Construction has begun on Cape Town’s R180 million N2 Edge Safety Project, a 3-metre-high concrete wall stretching nine kilometres along the highway between Cape Town International Airport and the city centre. The first phase is expected to be completed by January 2027.

Why it matters

The project has become one of the most divisive infrastructure debates in the Western Cape, pitting road safety against accusations of racial segregation in a city still shaped by apartheid-era spatial planning.

The case for the wall

Mayor Geordin Hill-Lewis says the N2 stretch has become a “hell run” where motorists face armed attacks, stonings and hijackings. According to city data, dozens of violent incidents occur on the route each month, including murders.

“There is no kumbaya with criminals,” Hill-Lewis said when defending the project against criticism.

The project goes beyond a wall.
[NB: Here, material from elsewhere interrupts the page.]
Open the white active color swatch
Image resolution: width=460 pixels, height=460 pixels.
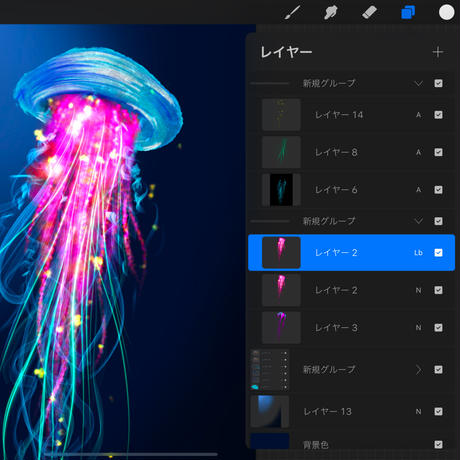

It includes security cameras, improved lighting, safety barriers and dedicated metro police patrols along the corridor.

The case against

Opposition parties and community organisations in Khayelitsha argue the wall will physically separate poor, predominantly Black communities from wealthy suburbs and the airport. The ANC’s caucus leader in the council, Ndithini Tyhido, has called the plan “senseless” and accused the city of sanitising the tourist experience at the expense of residents.

Al Jazeera reported that shack dwellers living near the route say the project treats them as the problem rather than addressing the poverty that drives crime. SANRAL, the national roads agency, has disputed the city’s safety claims.

What happens next

The bulk of construction spending is budgeted for 2027, with R108 million allocated for the main building phase. Community groups have indicated they may challenge the project through legal action.